Gotham Diary:
Transcendent
20 January 2012
What astonished me most, on my first trip through the newly installed galleries of American painting in the Metropolitan Museum of Art’s American Wing, was the power of Emanuel Leutze’s 1851 icon, Washington Crossing the Delaware. I’d been thinking about this painting ever since the Museum’s Fall 2011 Bulletin announced (to those of us who hadn’t heard the news otherwise) that this very large painting was going to occupy the pride of place in the new configuration.
It would hang alone, at the end of a long room, cased in a replica of the very imposing frame in which it was originally presented. I was very disturbed to learn all of this. I believed that the Museum ought quietly to get rid of the picture, pure kitsch in my eyes. At the very least, it ought to be mounted as far as possible from the Sargents and the Homers and the Cassatts and the Kensitts that form the backbone of a very great collection of American paintings. Instead of which, it stands in the middle of them.
But when, at the end of our tour, I finally stepped into the room, I had to stifle a sob. I was wrong. I was wrong about something. Maybe the Leutze isn’t kitsch — but I don’t think that that’s what I had wrong. More likely it’s the fact that this painting has been revered by generations of American, pored over with all the attentiveness that the Mona Lisa has ever received. The Museum has chosen to honor that interest, and remind the rest of us that pictures can be very powerful in ways that have nothing to do with art, truth, beauty, or anything else that John Keats wrote about.
The Bulletin photographs did not show the other pictures that would hang in the room; presumably, they hadn’t been put up yet.
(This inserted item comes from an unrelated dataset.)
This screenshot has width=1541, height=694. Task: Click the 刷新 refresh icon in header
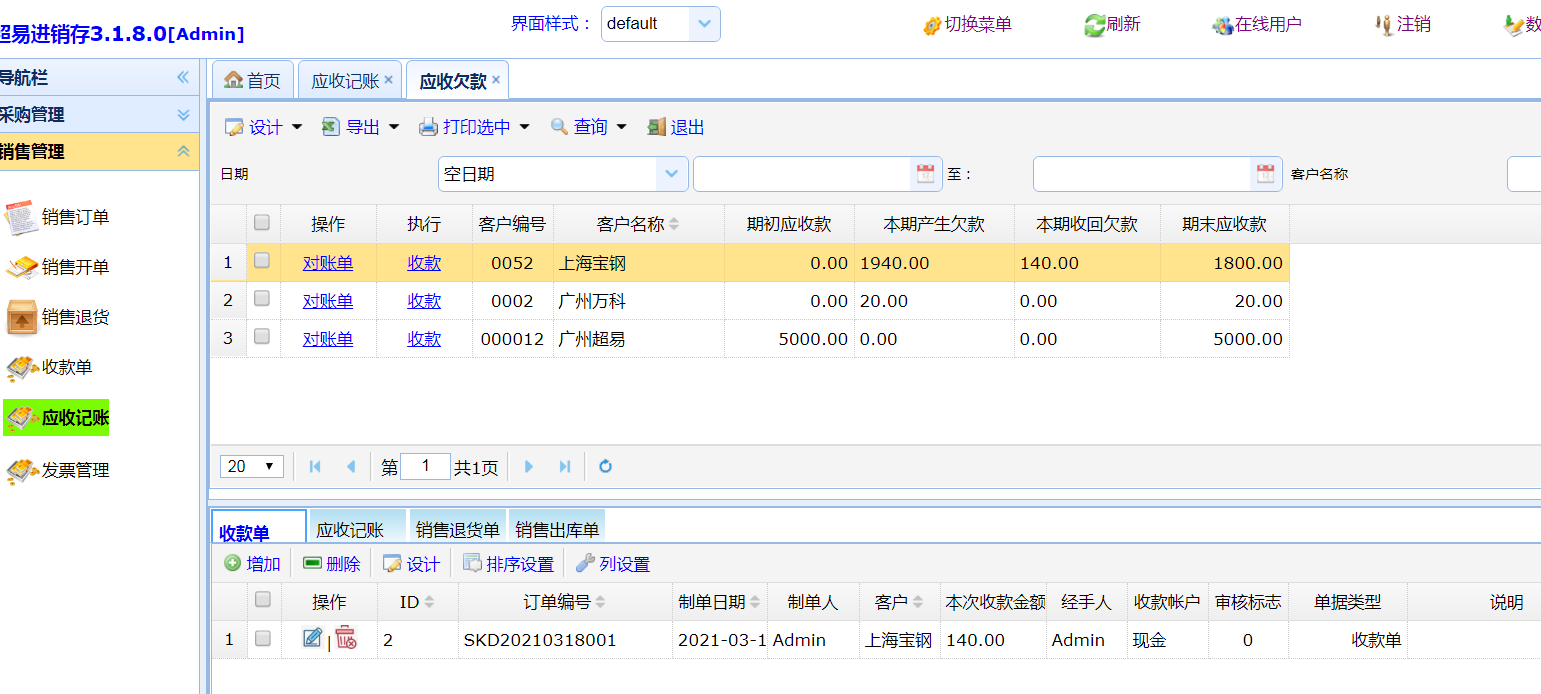pyautogui.click(x=1095, y=25)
Here, too, the Museum has made an arresting decision. The other pictures are all landscapes, and landscapes, from what I gathered with a sweep of my eye, of the Far West. Mountains, mostly. (Maybe mountains exclusively.) Busts of Washington and Lincoln flank the Leutze, with other noble sculptures standing here and there between the frames. The space is almost ceremonial, as though the room were itself the recreation of an historic chamber. Everything transcendant about the American Dream is represented: the awesome spaciousness of the territory, and the boundless determination to cross it. As in a Gothic cathedral, you do not need to partake in the local orthodoxy to be abashed by its visionary power.
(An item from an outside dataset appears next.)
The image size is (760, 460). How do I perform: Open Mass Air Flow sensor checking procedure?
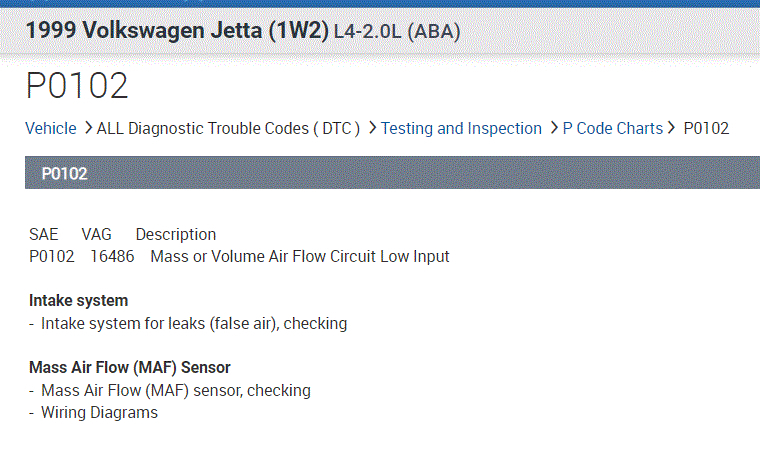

The photograph that I’ve lifted from the Museum’s Web site could not be more misleading in at least one way: in person, Washington Crossing the Delaware looks that small and distant only from the far end of two galleries away. If you are standing anywhere in the room with the painting, it looms immensely, overpoweringly. You walk back to what seems to be a suitable distance for appraising the picture, turn round, and find that you have miscalculated; you’re still too close to take it all in. The grandly deep frame has the air of a strange machine that might begin to whir and grind any moment — perhaps to help Washington’s men break the ice, perhaps something to more apocalyptic end. I had to ask myself, on the spot, to explain how Leutze’s large-form history painting was inferior to, say, The Raft of the Medusa; it is certainly superior to the picture that hangs opposite that work at the Louvre, also by Delacroix: the Death of Sardanaplus. (I may like to think that I’m a sophisticate, cosmopolitan member of the Transatlantic tribe, but I’m not that Continental!) The question remains open.
I look forward to revisiting the galleries many, many times. Many old friends have reappeared there, and I’ll probably make a few new ones. But I hope I never forget the shock of being so improbably awed by Washington Crossing the Delaware.